◆ **Exercise directions**
Please repeat, exactly as written, every line from the one containing "Viewport: 1400px width, 852px" through the last line of the records, both included, and leave out any pictures.

Data items
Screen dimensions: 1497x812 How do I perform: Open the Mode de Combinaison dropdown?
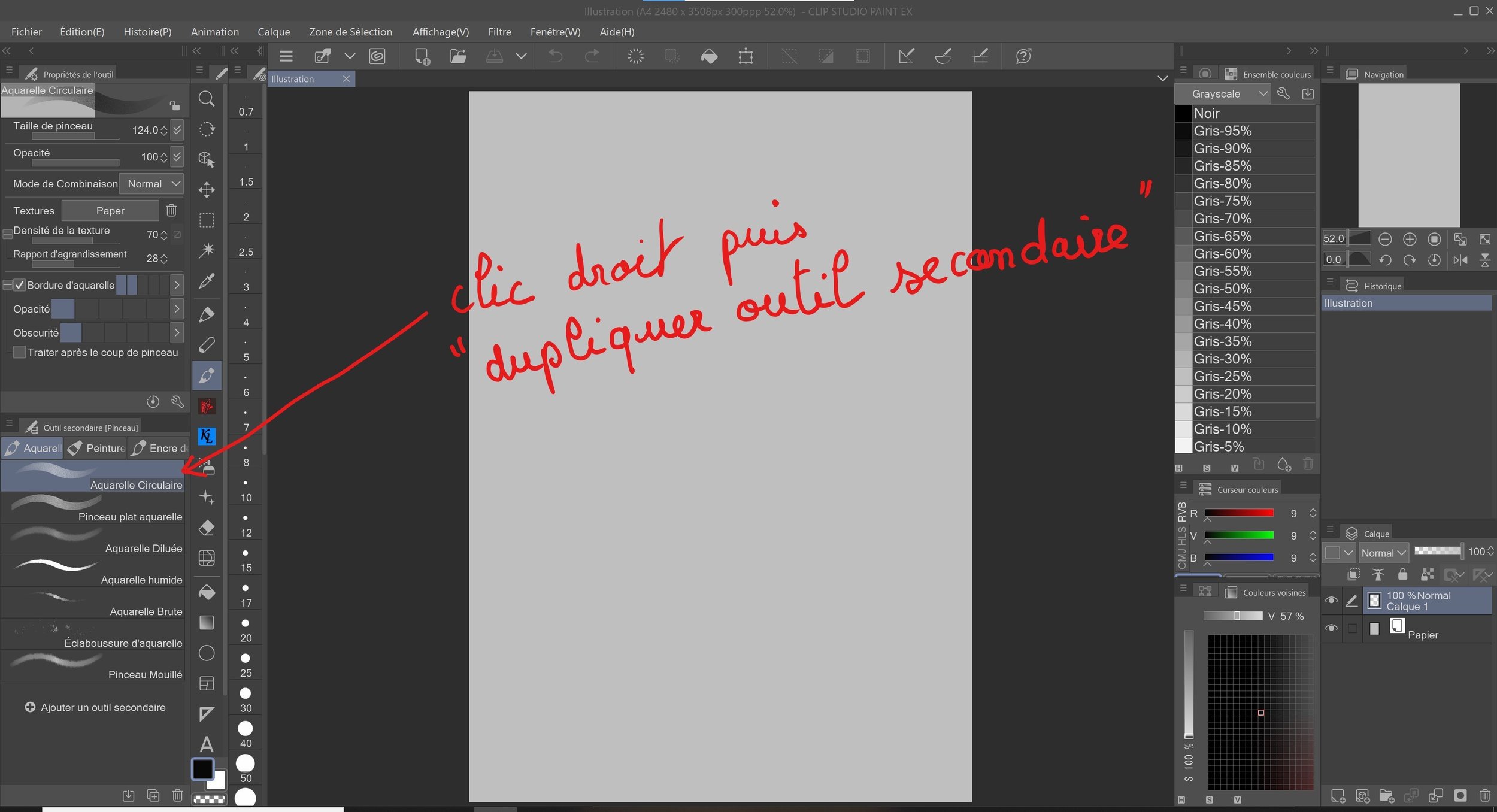coord(151,184)
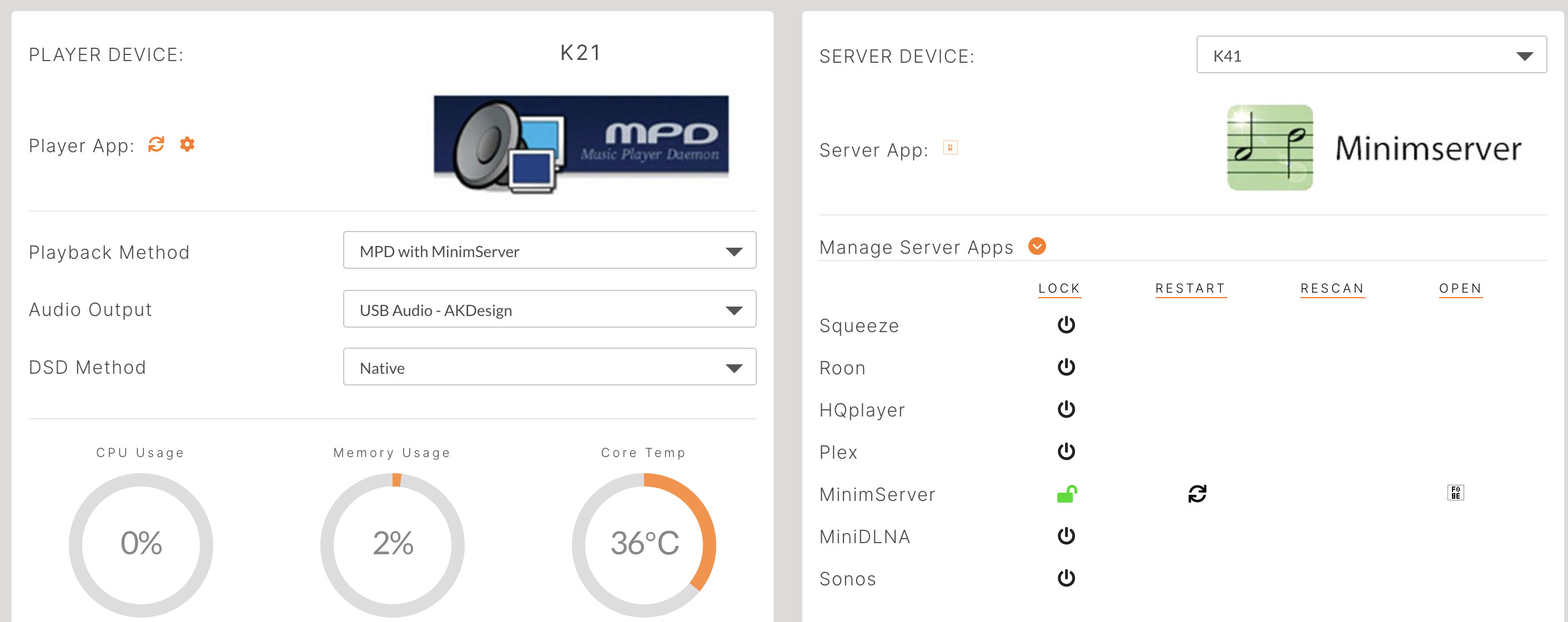The image size is (1568, 622).
Task: Click the Core Temp gauge
Action: [644, 543]
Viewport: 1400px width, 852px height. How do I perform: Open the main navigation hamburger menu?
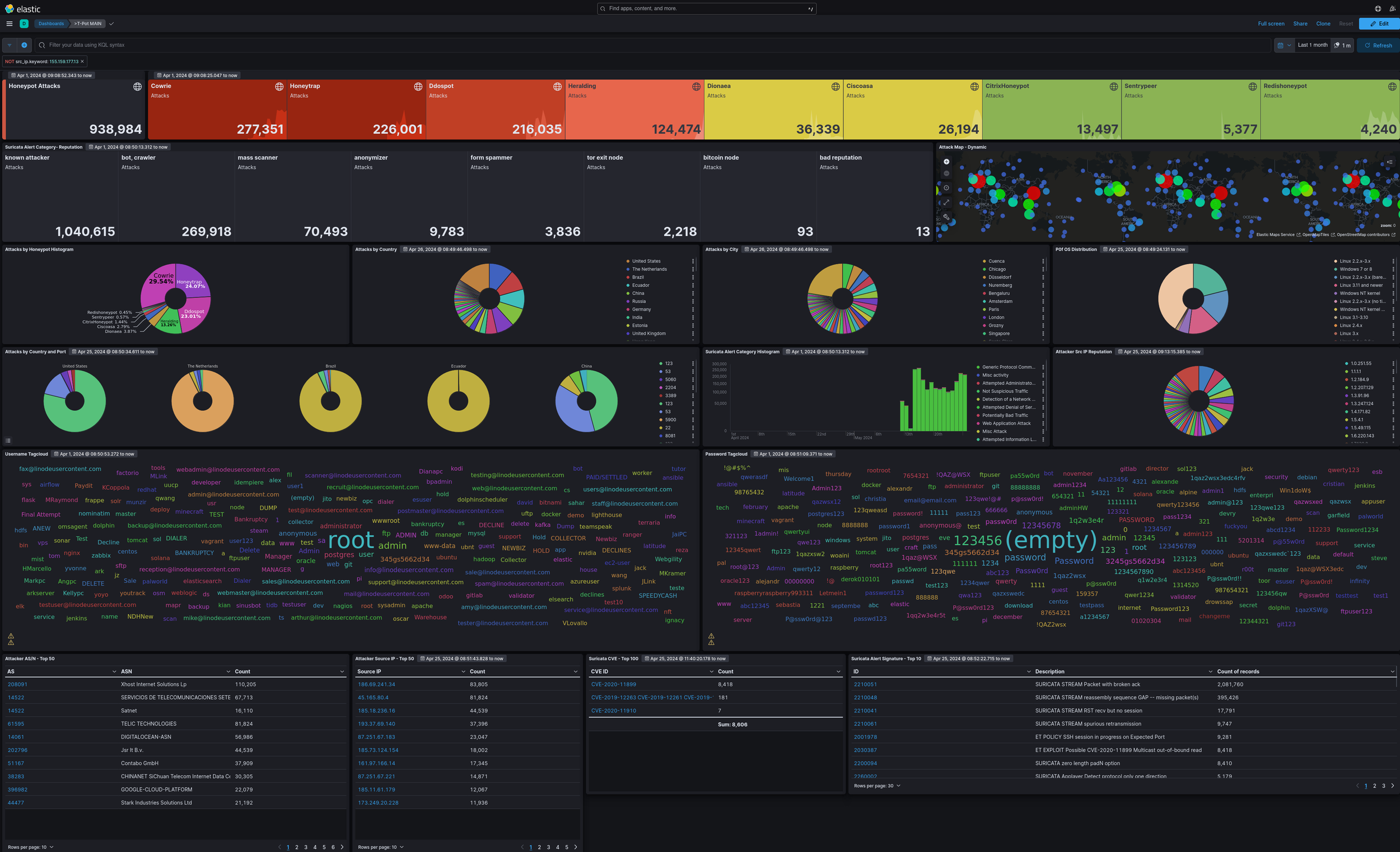point(9,24)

◆ **Exercise output**
Viewport: 1400px width, 852px height. How do I perform: Open the main navigation hamburger menu?
point(9,24)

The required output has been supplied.